İsyanımız da öfkemiz de çok büyük

Bu depremde evlerine ateş düşen insanımızın da yanında olduğumuzu onlara lafta değil, pratikte de hissettirmek hepimizin boynunun borcudur

6 Şubat tarihi sonrası Kıbrıs’ta hiçbir şey eskisi gibi değil ve olmayacak gibi de görünüyor. Gün içinde tanıdık biriyle karşılaştığım zamanlarda bile doğal refleks olan ne var ne yok, nasılsın sorularına alışılagelmiş iyiyim, ya da her şey yolunda gibi cevaplar vermeye utanıyorum, rahatsız oluyorum  gülümsemeye utanıyorum, rahatsız oluyorum, yemek yemeye utanıyorum, rahatsız oluyorum ve tanıdığım birçok insan da bu durumda, velhasıl hayat bir şekilde devam etse de hiçbir şeyin tadı tuzu kalmadı hiçbir şeyin  doğup büyüdüğüm Mağusa’da!

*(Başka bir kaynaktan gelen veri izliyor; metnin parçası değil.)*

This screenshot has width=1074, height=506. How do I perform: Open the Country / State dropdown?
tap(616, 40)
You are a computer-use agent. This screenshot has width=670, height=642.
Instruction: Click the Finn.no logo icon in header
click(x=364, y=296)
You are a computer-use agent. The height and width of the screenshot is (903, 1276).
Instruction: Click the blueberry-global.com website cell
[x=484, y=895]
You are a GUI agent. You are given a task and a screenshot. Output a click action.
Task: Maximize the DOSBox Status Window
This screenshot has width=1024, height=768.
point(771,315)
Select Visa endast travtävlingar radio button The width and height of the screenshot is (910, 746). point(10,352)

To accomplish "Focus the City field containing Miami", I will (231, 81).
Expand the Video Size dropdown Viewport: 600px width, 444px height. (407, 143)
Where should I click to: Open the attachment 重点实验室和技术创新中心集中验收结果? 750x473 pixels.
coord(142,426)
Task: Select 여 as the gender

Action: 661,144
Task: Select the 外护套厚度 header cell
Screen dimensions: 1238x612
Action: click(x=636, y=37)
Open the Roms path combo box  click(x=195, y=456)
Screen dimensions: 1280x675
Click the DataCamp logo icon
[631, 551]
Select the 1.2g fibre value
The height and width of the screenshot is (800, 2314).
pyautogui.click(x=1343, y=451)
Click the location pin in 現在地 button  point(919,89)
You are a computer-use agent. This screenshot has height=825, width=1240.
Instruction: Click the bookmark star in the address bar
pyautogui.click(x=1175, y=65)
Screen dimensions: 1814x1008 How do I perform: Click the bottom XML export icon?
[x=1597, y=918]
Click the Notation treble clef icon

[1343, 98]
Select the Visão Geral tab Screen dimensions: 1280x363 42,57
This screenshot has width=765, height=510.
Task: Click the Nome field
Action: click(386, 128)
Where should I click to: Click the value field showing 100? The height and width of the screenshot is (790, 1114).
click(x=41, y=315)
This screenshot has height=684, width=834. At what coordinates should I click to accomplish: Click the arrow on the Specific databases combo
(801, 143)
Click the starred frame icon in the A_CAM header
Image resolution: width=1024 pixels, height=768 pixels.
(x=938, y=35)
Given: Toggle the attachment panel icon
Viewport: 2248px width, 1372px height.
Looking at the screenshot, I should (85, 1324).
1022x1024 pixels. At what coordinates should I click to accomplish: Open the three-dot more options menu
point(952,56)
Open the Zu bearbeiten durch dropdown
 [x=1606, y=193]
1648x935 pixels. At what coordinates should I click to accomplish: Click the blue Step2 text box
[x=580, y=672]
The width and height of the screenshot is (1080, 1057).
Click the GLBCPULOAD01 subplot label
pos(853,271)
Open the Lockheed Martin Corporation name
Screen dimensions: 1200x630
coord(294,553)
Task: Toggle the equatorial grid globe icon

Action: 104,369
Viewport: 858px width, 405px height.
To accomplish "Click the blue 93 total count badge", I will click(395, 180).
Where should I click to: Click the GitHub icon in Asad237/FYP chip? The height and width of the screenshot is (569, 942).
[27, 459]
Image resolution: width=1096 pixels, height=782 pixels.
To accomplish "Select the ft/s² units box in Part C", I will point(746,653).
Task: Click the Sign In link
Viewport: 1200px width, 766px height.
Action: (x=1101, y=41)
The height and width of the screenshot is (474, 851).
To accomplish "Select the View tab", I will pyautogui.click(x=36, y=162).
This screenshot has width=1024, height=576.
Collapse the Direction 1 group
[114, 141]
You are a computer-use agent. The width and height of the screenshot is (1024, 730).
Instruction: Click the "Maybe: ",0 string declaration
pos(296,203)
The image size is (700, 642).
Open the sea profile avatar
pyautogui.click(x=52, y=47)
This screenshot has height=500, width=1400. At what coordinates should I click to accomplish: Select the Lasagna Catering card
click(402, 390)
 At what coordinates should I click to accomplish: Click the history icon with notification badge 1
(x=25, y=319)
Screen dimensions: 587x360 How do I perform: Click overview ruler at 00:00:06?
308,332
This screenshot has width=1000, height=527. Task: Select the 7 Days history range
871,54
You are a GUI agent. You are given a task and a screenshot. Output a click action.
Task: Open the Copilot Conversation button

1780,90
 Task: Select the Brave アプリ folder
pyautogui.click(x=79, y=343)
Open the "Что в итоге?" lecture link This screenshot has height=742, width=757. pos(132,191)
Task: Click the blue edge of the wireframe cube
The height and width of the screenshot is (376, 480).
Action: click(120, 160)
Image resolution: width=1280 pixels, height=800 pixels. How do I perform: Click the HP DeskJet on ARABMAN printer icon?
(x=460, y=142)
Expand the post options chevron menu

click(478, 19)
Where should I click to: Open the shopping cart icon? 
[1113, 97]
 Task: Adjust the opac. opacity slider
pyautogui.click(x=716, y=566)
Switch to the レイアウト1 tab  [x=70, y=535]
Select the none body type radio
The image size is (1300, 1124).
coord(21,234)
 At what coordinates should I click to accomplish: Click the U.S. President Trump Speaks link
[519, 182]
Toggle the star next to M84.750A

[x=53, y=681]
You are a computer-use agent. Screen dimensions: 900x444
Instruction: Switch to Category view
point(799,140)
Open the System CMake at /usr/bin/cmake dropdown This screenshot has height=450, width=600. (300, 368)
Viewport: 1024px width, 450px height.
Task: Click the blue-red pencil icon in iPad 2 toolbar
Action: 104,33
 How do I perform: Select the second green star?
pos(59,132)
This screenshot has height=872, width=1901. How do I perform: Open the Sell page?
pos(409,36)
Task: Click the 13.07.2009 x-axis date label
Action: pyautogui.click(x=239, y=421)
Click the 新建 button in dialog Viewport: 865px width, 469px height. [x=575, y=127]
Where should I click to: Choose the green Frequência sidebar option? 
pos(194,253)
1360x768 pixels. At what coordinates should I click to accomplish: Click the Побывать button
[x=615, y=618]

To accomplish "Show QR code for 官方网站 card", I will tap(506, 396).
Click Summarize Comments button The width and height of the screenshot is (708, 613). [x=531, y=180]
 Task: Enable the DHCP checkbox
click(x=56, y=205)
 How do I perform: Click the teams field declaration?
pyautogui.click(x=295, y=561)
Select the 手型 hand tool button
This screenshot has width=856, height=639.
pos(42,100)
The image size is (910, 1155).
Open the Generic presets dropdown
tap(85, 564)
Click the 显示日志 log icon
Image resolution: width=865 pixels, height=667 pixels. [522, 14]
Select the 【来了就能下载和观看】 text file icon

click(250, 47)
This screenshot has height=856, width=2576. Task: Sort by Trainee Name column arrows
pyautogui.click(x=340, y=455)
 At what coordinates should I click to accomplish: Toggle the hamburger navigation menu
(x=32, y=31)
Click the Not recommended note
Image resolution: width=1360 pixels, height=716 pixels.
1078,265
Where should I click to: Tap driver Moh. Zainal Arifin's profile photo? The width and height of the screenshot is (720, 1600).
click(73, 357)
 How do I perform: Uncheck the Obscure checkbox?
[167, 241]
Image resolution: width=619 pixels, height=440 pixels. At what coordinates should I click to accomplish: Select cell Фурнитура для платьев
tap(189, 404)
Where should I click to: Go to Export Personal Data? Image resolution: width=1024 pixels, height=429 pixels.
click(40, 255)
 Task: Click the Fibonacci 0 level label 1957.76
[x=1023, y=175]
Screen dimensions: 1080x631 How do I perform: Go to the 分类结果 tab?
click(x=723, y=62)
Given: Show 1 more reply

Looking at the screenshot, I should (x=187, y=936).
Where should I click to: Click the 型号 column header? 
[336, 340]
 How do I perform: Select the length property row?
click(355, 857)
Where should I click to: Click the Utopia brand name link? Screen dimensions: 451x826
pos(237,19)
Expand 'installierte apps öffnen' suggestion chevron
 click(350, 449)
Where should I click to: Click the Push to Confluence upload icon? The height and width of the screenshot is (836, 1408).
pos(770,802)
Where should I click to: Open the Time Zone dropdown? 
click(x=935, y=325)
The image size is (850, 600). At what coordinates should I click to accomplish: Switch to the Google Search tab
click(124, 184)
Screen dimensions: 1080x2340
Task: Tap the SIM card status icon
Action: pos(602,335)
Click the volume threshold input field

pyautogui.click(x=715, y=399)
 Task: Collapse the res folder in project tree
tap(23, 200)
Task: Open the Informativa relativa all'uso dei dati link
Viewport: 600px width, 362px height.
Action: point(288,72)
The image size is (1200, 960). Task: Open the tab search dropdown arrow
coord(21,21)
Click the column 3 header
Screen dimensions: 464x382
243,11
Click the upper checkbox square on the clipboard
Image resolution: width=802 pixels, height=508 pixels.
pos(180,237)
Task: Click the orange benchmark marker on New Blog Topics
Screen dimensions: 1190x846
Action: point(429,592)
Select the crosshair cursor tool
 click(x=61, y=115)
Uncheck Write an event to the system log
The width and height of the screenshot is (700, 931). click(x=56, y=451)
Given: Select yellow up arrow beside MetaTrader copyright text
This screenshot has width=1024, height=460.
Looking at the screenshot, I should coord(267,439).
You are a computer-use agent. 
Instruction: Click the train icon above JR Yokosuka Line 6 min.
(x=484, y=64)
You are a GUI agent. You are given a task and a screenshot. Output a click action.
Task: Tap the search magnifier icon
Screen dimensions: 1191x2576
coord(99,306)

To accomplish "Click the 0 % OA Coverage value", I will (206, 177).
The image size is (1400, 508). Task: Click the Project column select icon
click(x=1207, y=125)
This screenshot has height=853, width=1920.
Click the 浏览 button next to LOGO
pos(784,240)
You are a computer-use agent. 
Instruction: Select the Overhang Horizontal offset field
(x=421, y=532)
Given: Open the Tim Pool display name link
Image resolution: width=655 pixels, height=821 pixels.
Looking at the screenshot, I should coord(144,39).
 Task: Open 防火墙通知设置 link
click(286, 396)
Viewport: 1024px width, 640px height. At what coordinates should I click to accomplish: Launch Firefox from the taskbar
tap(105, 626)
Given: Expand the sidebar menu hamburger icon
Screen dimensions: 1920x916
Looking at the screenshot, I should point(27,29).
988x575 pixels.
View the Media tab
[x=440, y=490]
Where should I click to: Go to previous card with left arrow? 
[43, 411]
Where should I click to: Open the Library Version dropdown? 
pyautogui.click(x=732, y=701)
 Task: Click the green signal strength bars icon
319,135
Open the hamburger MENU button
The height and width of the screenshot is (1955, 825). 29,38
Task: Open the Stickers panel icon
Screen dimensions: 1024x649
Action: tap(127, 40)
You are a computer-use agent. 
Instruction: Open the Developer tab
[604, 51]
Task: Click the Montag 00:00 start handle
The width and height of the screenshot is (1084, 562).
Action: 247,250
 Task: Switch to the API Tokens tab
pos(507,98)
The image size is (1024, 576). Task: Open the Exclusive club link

 Hiçbir şey 6 Şubat öncesi gibi değil ve belli ki asla olmayacak.

Malum ülkede gömlek değiştirir gibi gündem değişiyor, her şeyden önce bir yurttaş olarak, sonra da bir yazar çizer olarak gündemi takip etmeye özen gösteriyorum.

Lakin 6 Şubat sonrası hiçbir gündem 6 Şubat depreminde hayatlarını kaybeden çocuklarımız, öğretmenlerimiz, ailelerimiz kadar önemli olmadı ne benim için ne de bu ülkede yaşayan insanlar için.. Yazılacak çizilecek çok şeyimiz var, konuşacak söyleyecek çok sözümüz var..

Ve fakat öyle bir acı yaşadık ki toplum olarak insanın içinden hiçbir şey gelmiyor. Öyle bir ateş düşürdüler ki kalbimize bu ateş  nesiller boyu hiç sönmeyecek! Kaybettiğimiz onca güzel insanın , can parçası pırıl pırıl evlatlarımızın acısı hiç bitmeyecek. Toplum olarak halk olarak bu acıyı asla  unutmayacağız. Bu acımasız hayat bir şekilde devam etse de 6 Şubat depreminde kaybettiğimiz evlatlarımızı, öğretmenlerimizi, ailelerimizi hep hayatlarımızın merkezine oturtacağız ve elbette onların bu adaletsiz dünyadan göçüp gitmelerine sebep olanlardan hesap sormaya sonuna kadar devam edeceğiz.

Bu depremde evlerine ateş düşen insanımızın da yanında olduğumuzu onlara lafta değil, pratikte de hissettirmek hepimizin boynunun borcudur.

Acımız büyük.

İsyanımız büyük, öfkemiz büyüktür.

Ve elbette bu hepimizin davasıdır.

Lakin bu zor süreçte lütfen elmaları ve armutları karıştırmamak için de büyük özen göstermeliyiz, Can parçalarımızı adım adım ölüme götüren ve bu çarpık, bozuk ve insan hayatına zerre kadar önem vermeyen düzenin yerleşmesinde pay sahibi olanların ve onları kör kütük destekleyenlerin bu süreçte yanımızda duruyormuş ve bizimle aynı mücadele içindeymiş gibi yapmalarına nolur olanak vermeyin. Zira evlatlarımızın, öğretmenlerimizin ve ailelerimizin enkaz altında kalarak hayatlarını kaybetmesinden dolaylı veya dolaysız bu düzenin yaratıcıları ve onların destekçileri, işbirlikçileri birinci derecede sorumludur.